### Input data:

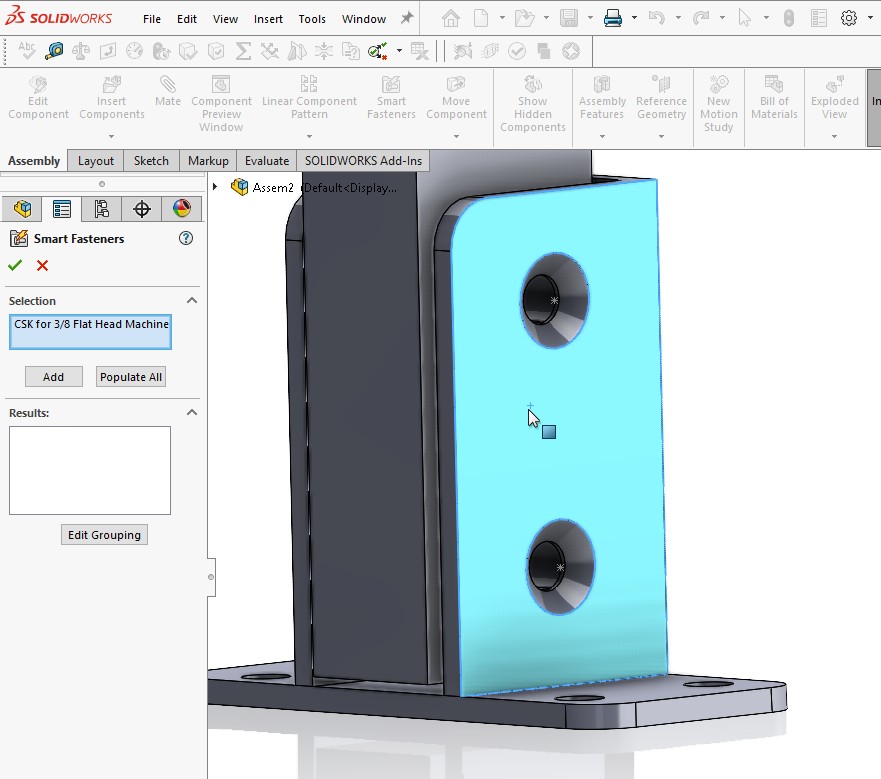The image size is (881, 779).
Task: Open the DisplayManager color sphere tab
Action: coord(181,209)
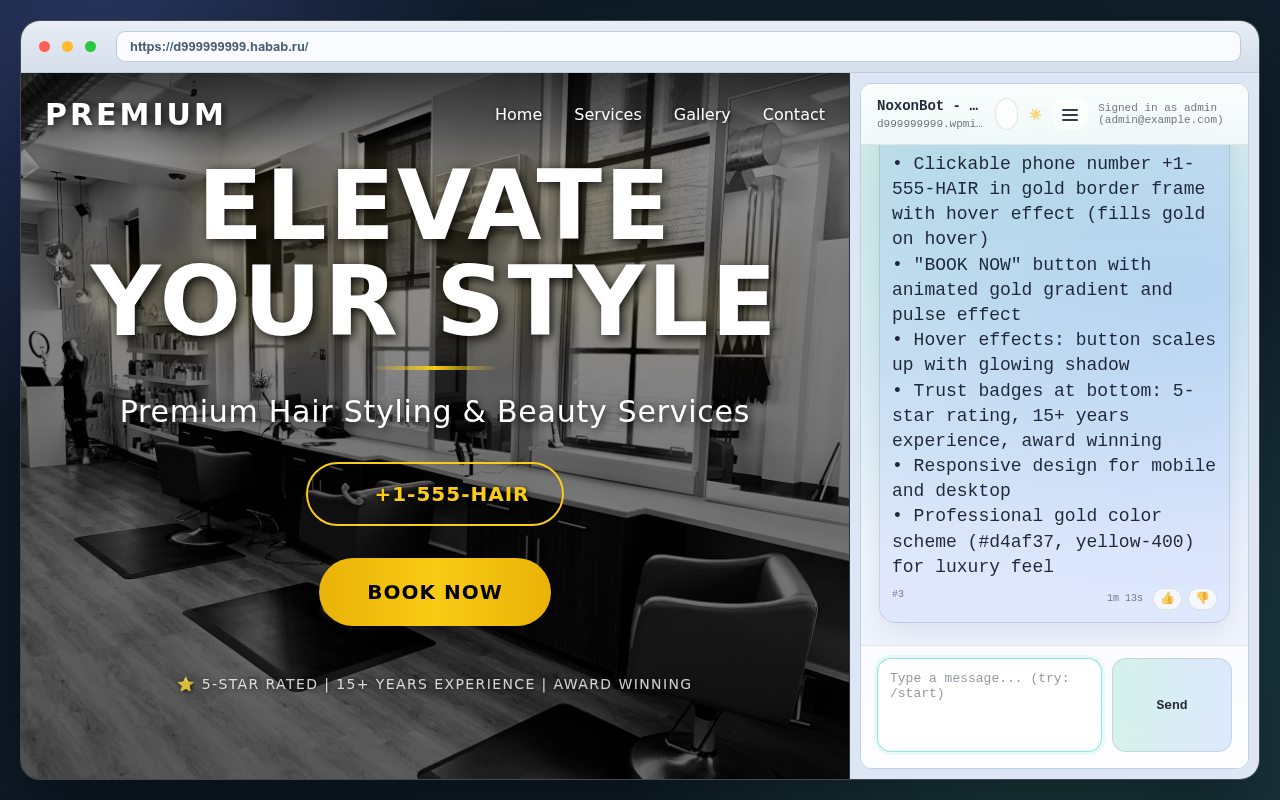Give a thumbs up to message #3
The width and height of the screenshot is (1280, 800).
point(1167,598)
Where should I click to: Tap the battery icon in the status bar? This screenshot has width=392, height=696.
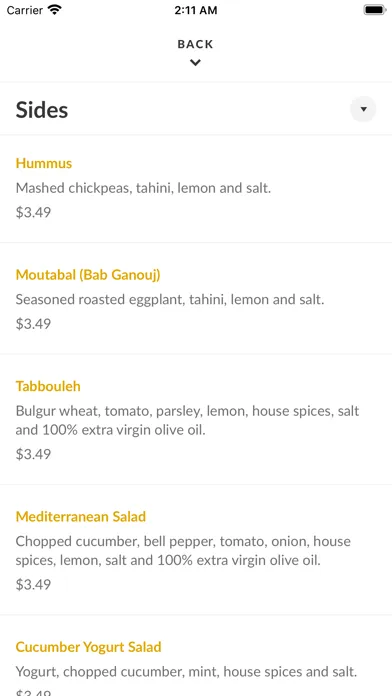point(375,10)
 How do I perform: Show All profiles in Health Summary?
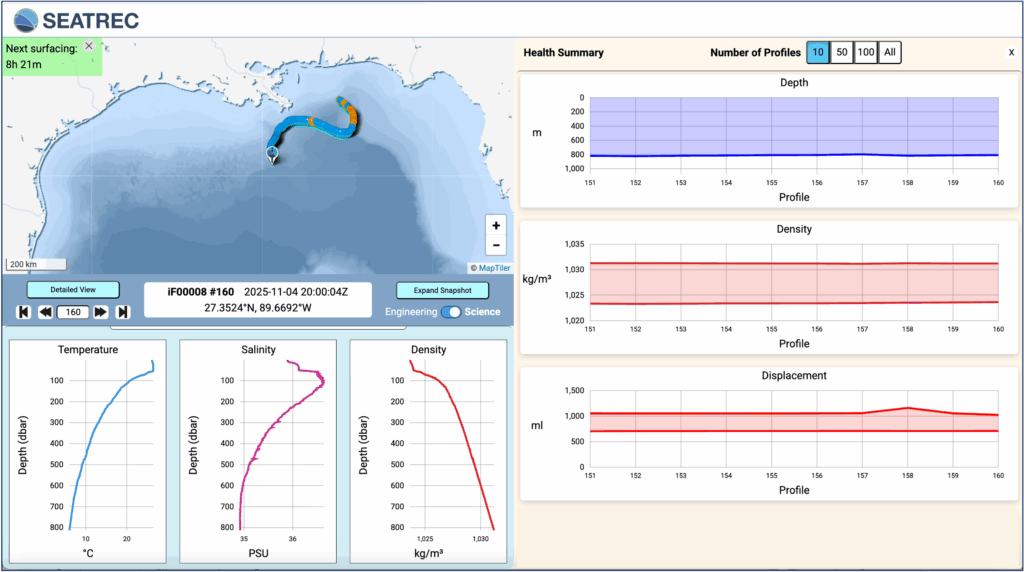tap(890, 53)
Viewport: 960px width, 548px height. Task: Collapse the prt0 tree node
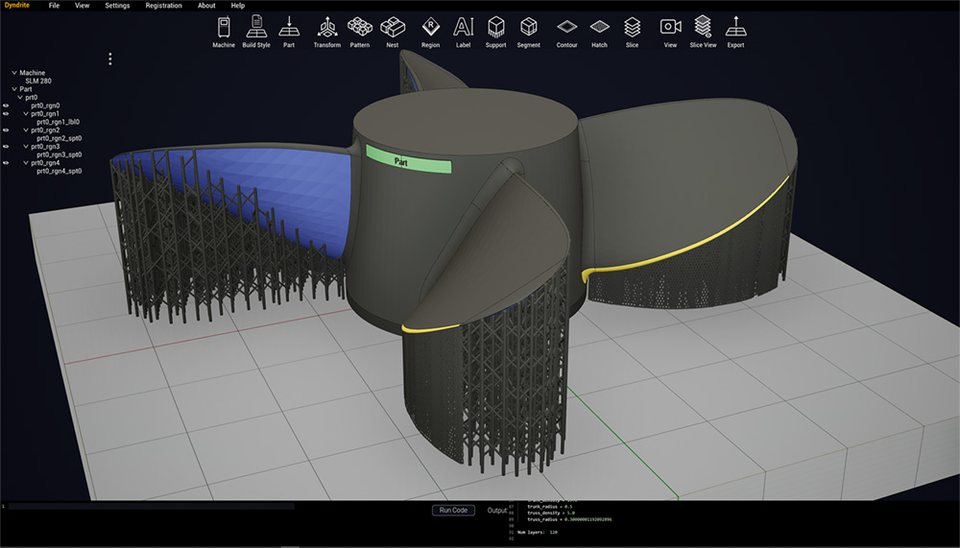coord(20,97)
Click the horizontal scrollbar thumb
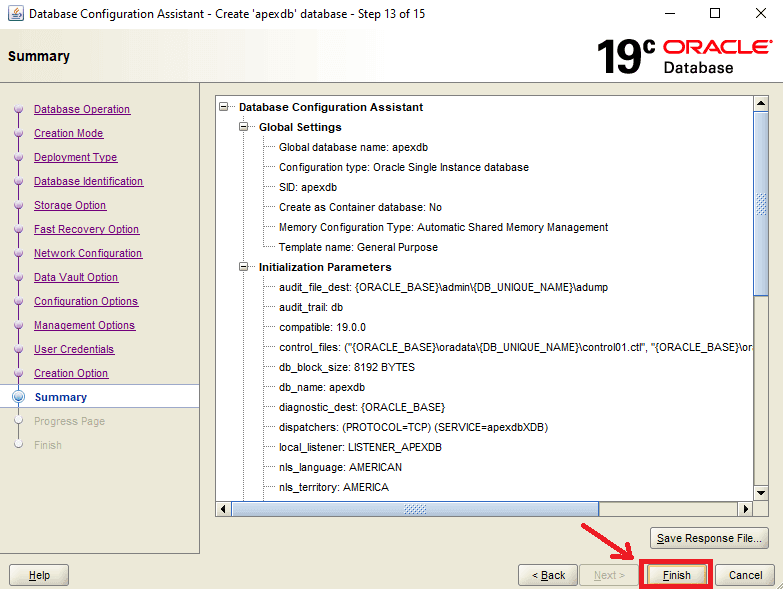The height and width of the screenshot is (589, 783). point(414,509)

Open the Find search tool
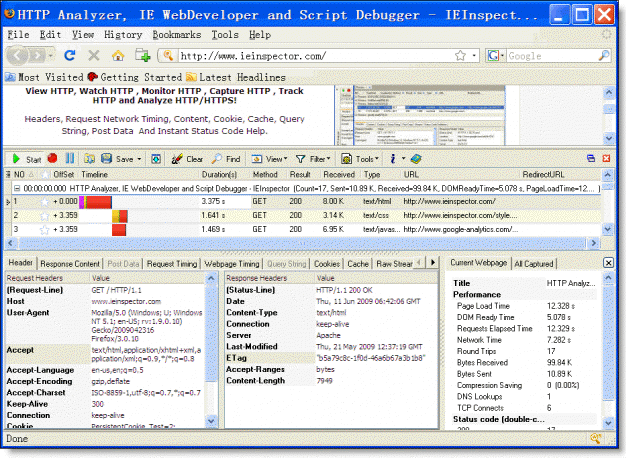pyautogui.click(x=226, y=159)
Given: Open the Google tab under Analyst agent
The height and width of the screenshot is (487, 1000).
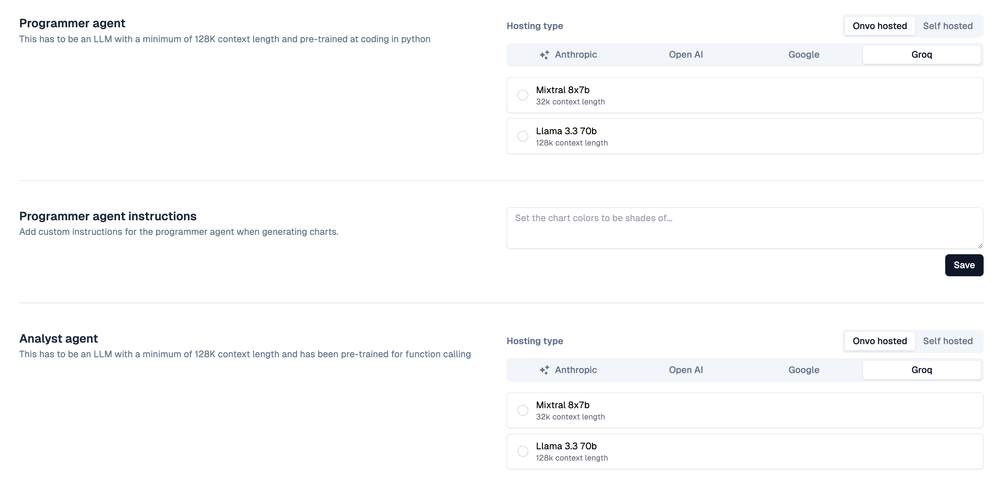Looking at the screenshot, I should click(803, 370).
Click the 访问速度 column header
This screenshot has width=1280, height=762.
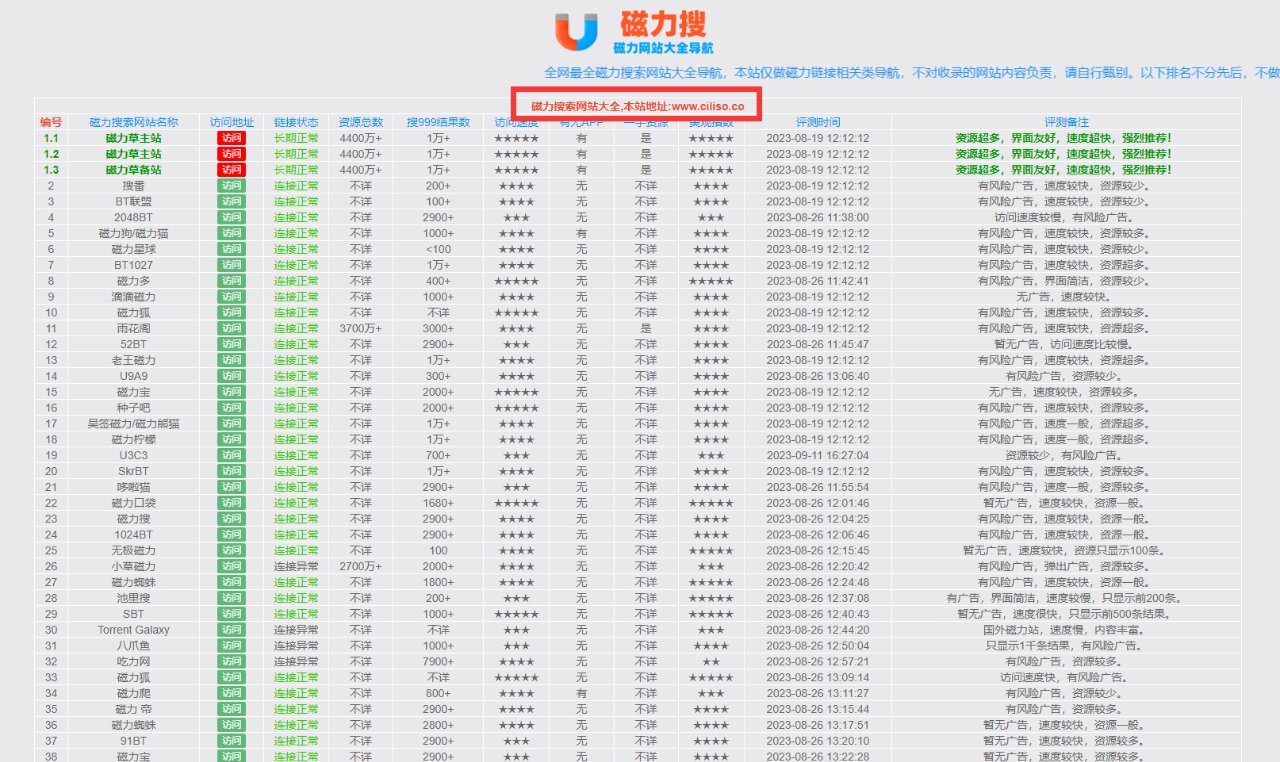click(515, 121)
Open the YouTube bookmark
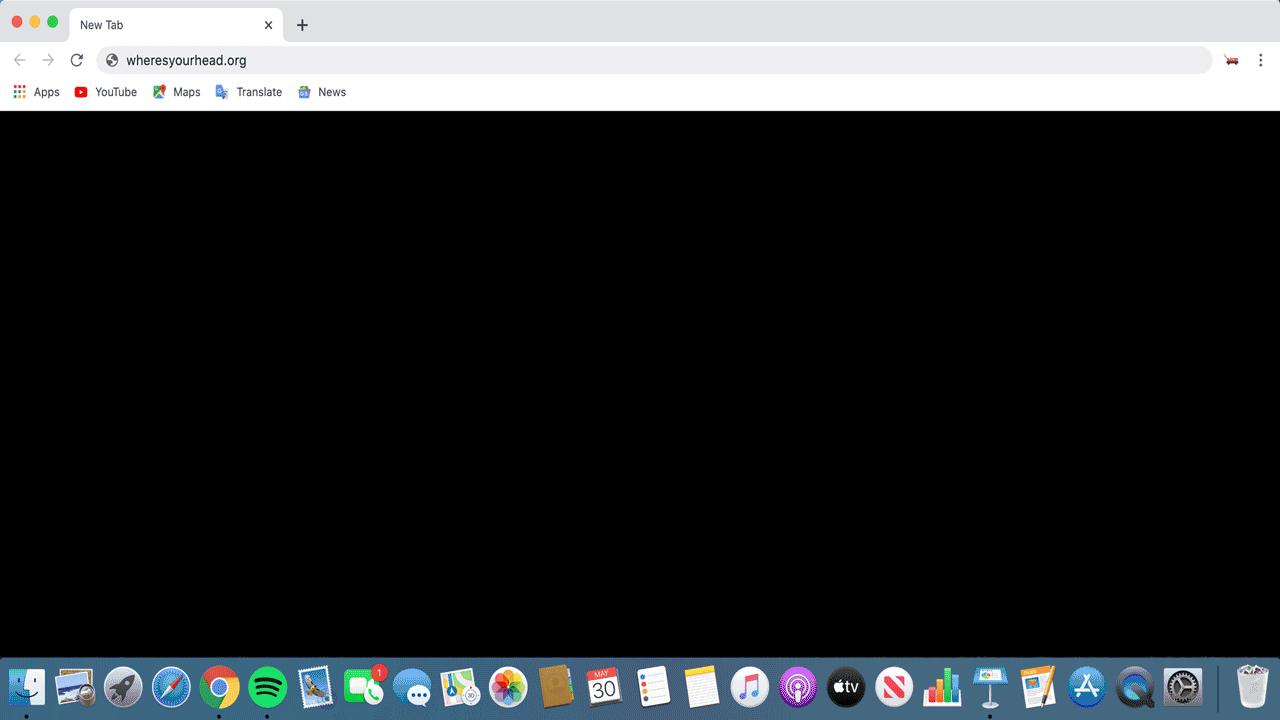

### The task:
Set down again, word for word, every line from the one with "How do I perform: Show" to the one with "Click the 访问速度 column header" in the entries above, and omit the pictures.

### Result below:
 How do I perform: Show All profiles in Health Summary?
tap(890, 53)
Viewport: 960px width, 548px height. Task: Collapse the prt0 tree node
coord(20,97)
Click the horizontal scrollbar thumb
The height and width of the screenshot is (589, 783). point(414,509)

Open the Find search tool
pyautogui.click(x=226, y=159)
Given: Open the Google tab under Analyst agent
The height and width of the screenshot is (487, 1000).
Looking at the screenshot, I should click(803, 370).
Click the 访问速度 column header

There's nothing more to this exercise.